#### [Records supplied]

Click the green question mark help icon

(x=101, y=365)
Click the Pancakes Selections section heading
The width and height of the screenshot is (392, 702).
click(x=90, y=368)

#### [Problem description]
Please print, unchanged, the lines from the one holding "The width and" through the last line of the listing above, including both and omitting the rest.

#### [Solution for this exercise]
The width and height of the screenshot is (392, 702).
click(x=90, y=368)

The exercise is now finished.